Fibrous dysplasia around the elbow

Abstract

First named by Lichtenstein in 1938, fibrous dysplasia is a noninherited, skeletal developmental abnormality that commonly presents in adolescents and young adults. Normal marrow and cancellous bone are replaced and weakened by immature woven bone and a dense fibrotic stroma containing a disorganized matrix of bony trabecular spicules. Fibrous dysplasia accounts approximately for 5% to 7% of benign bone tumors. It may be monostotic, accounting for 70% to 80% of cases, or polyostotic. Fibrous dysplasia frequently occurs in the ribs, femur, tibia, skull, pelvis, spine and shoulder. Within the long bones, the lesions are predominately diaphyseal, with an epiphyseal lesion rarely occurring.

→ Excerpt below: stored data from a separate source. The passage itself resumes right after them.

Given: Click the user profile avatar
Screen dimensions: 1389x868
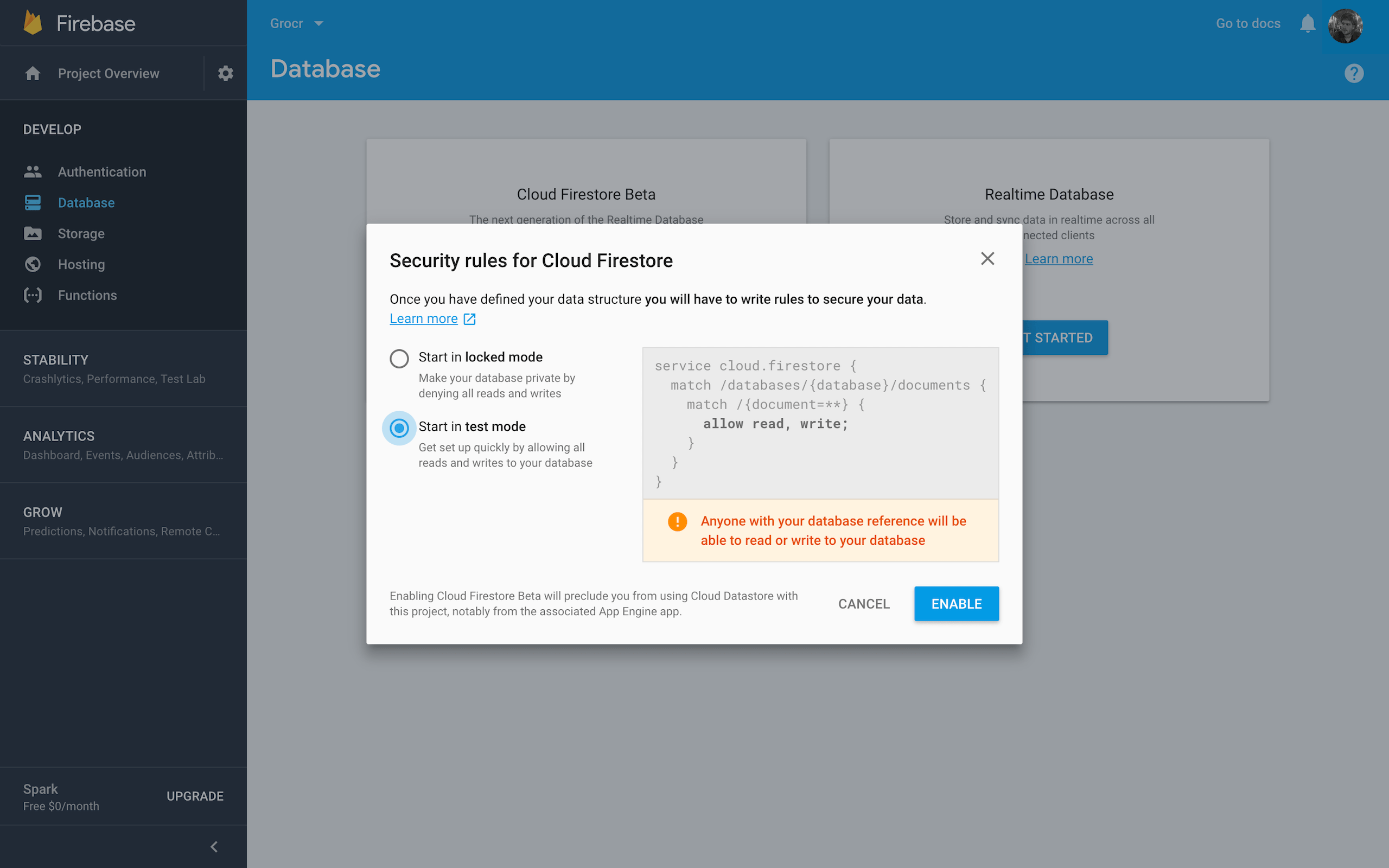Looking at the screenshot, I should [x=1346, y=26].
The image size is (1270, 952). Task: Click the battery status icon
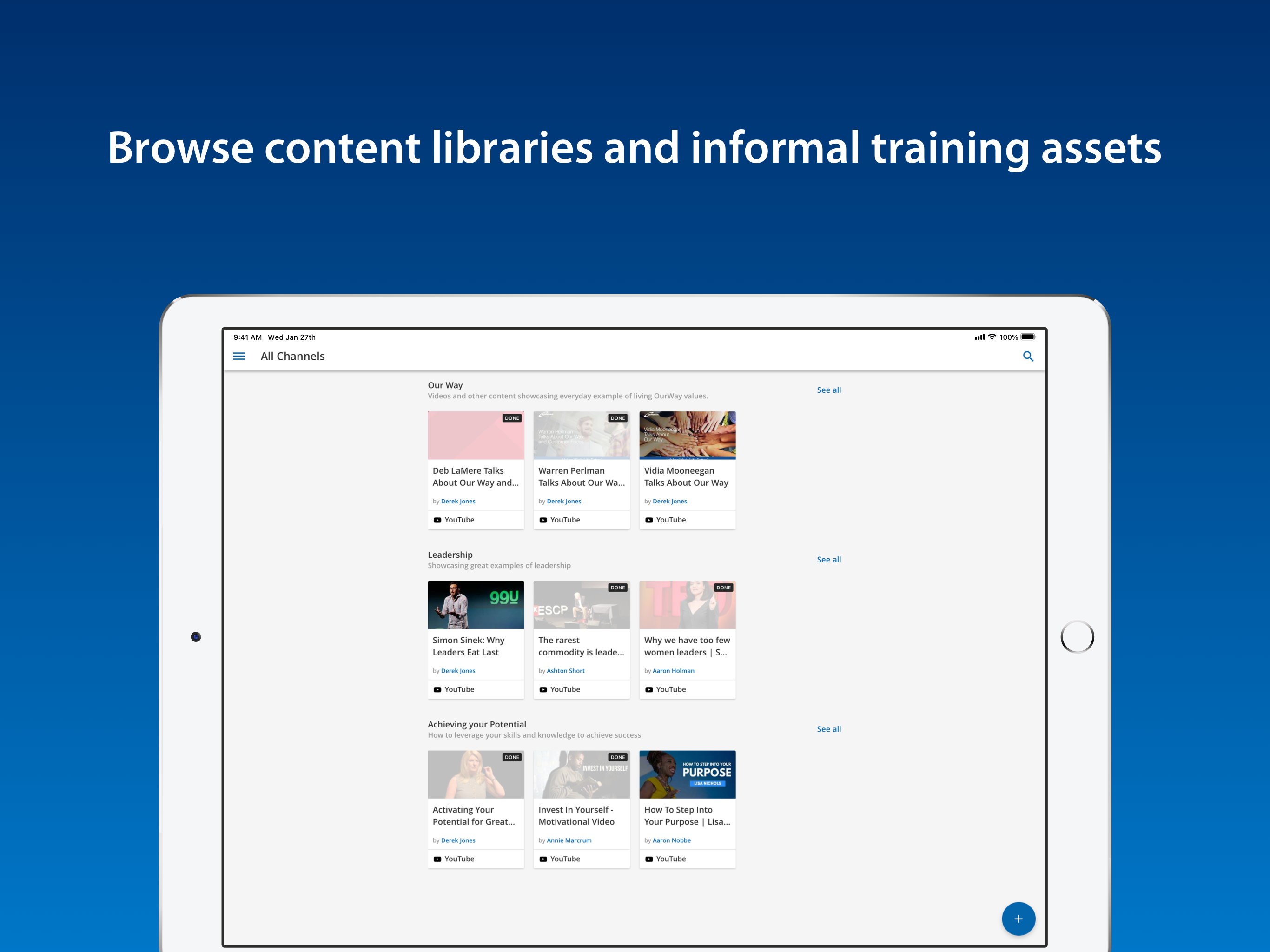tap(1028, 337)
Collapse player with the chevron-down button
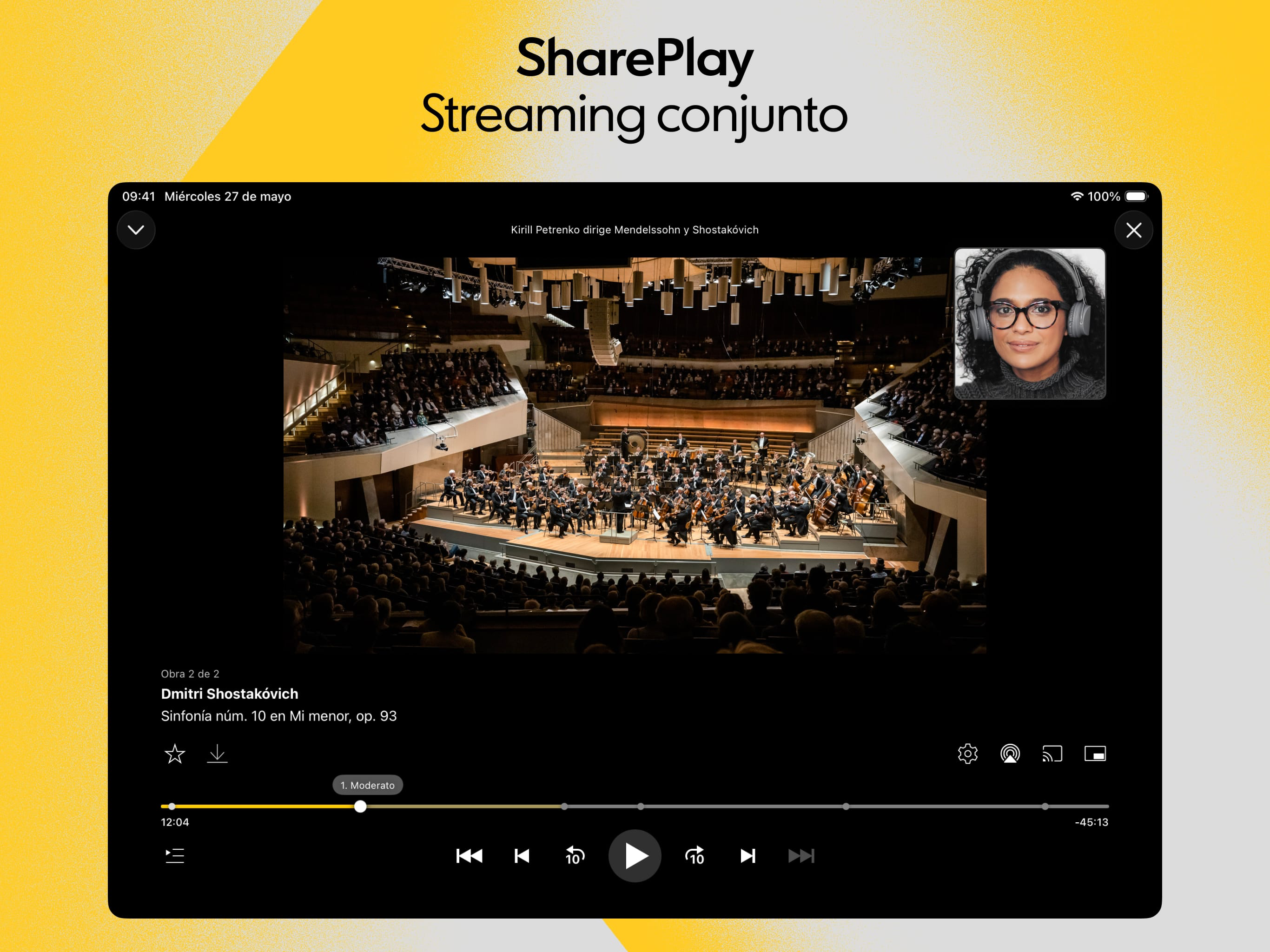1270x952 pixels. pos(136,230)
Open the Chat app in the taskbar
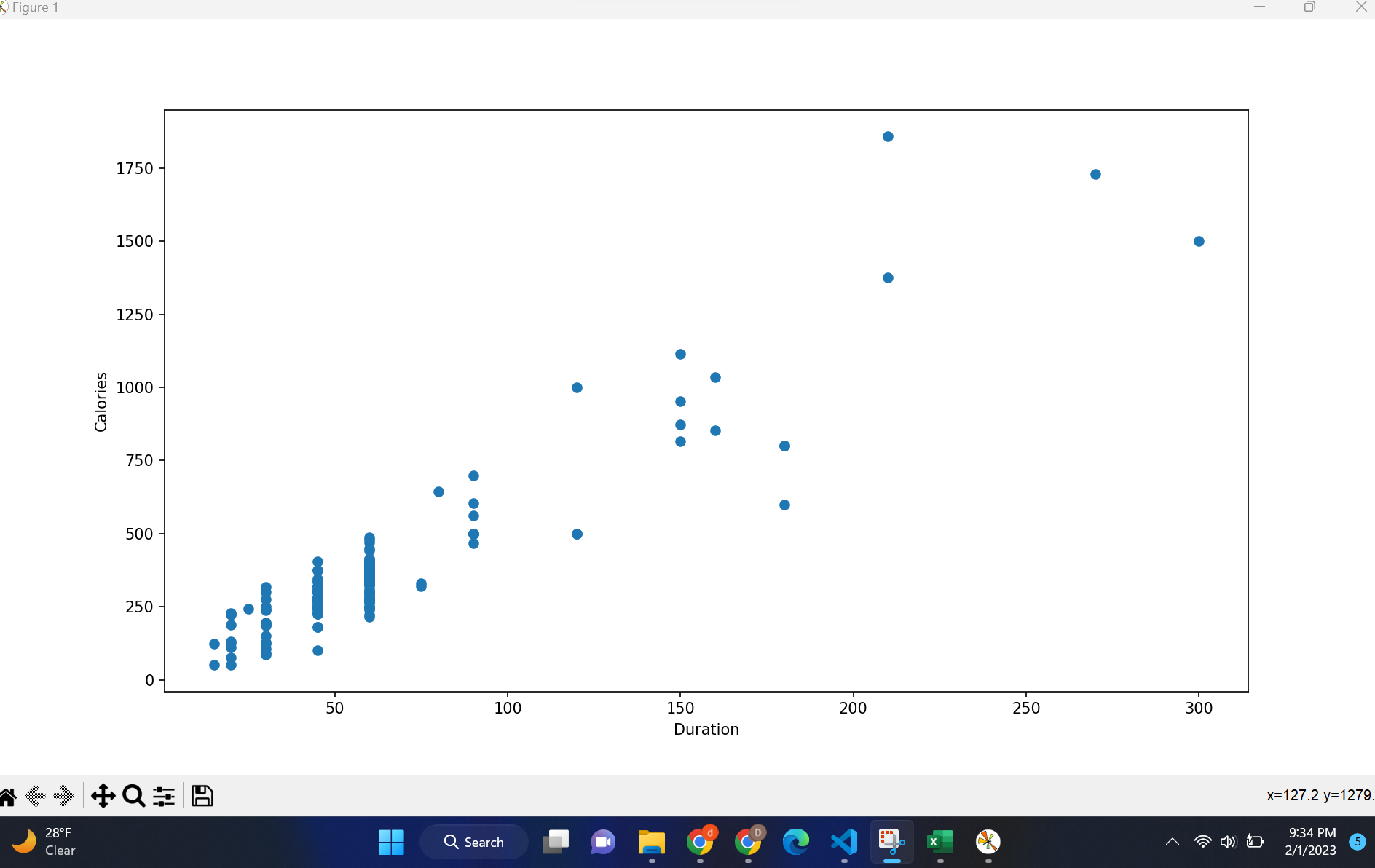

Radiographically, they are classically described by their ‘‘ground glass’’ appearance because they are well circumscribed, radiolucent lesions with a hazy quality to them. These lesions compromise the structural integrity of the involved bone and may lead to a bowing deformity in weight-bearing bones, hence the ‘‘shepherds crook’’ deformity describing coxa vara in the femur. Surgical treatment of fibrous dysplasia is palliative, the main goals being to limit pain and deformity and prevent pathologic fracture. Fractures through a lesion often heal without difficulty but are susceptible to repeat fracture because of the dysplastic nature of the bony callus that forms. Indications for surgery include nonunion, progressive deformity, or persistent pain. Surgical options include curettage and bone grafting (either cortical or cancellous), open reduction and internal fixation (ORIF), and vascularized bone grafts.